Hmmm, I am detecting a "pattern" here, in the advice being offered. Sound advice at that.

I hope whatever decision you make it works for you, both long and short term.

The glass is half full of course; I always try and remember that, there're people out there (zillions of 'em) that'd LOVE to have our 'problems'

Best o' success!


----------



## OrbitOrange (Jul 5, 2010)

The only time Im in love with this car is when I drive it! As crazy as that sounds. When its setting in the garage collecting dust. I hate that car! But everytime I drive it I fall in love again.
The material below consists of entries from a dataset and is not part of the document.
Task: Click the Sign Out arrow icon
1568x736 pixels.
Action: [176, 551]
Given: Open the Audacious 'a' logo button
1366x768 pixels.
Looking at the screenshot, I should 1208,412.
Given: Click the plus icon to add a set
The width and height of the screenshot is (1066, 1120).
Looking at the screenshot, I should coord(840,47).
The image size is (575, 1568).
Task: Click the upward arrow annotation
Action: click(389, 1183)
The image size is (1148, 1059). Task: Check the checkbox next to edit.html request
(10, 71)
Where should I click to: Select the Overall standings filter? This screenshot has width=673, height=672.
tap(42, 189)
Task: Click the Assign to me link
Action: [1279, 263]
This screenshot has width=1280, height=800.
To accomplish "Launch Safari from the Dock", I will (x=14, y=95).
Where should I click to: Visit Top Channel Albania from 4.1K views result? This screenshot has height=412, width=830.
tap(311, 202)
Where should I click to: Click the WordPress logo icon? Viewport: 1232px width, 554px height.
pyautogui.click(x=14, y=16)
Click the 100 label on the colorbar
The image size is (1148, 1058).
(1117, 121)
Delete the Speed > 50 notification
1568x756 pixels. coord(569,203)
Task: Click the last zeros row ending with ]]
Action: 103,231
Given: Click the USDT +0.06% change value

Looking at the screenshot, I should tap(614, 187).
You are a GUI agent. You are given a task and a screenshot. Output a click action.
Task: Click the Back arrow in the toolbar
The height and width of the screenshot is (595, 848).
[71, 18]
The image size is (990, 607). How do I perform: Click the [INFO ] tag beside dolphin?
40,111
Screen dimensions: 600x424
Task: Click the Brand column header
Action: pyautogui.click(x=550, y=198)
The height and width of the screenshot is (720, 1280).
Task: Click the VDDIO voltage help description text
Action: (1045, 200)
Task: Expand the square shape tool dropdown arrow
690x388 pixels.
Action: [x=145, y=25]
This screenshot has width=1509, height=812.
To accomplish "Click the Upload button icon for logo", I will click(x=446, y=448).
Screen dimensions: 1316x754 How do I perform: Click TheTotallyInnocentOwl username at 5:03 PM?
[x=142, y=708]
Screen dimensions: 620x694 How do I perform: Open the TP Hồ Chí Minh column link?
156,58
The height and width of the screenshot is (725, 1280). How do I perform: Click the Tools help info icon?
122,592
I cant go anywhere without ppl saying "hey man thats a badass car" or "I had one of those back in high school wish I still had it". I even had a lady tell me "I went to prom in one of those".
Paying of a truck isn't my primary reason for thinking about selling. My wife wants a storm shelter pretty bad. We lost our home almost 3 years ago to a tornado. Thats how I built the GTO, I took my left over insurance money went out and bought some GTOs and put this together. I even sold my avalanche half way through the build because I ran out of money. I couldnt have a half done car setting in my garage for the rest of my life. With out the tornado hitting and having some money left over. There is no way I could have ever afforded to build this car. 

The only other thing I really hate is I want to take it out on long trips for shows like from my house to the Rod Run in Pigeon Forge is about 4 hours. If I break down, most parts stores do not stock these old pontiac parts. For that reason I have really wanted to do a LSX conversion. I know alot of ppl are against that, but parts for those are readily available at any chain parts store. To do the LSX conversion Im looking into about another 3-6k in this car.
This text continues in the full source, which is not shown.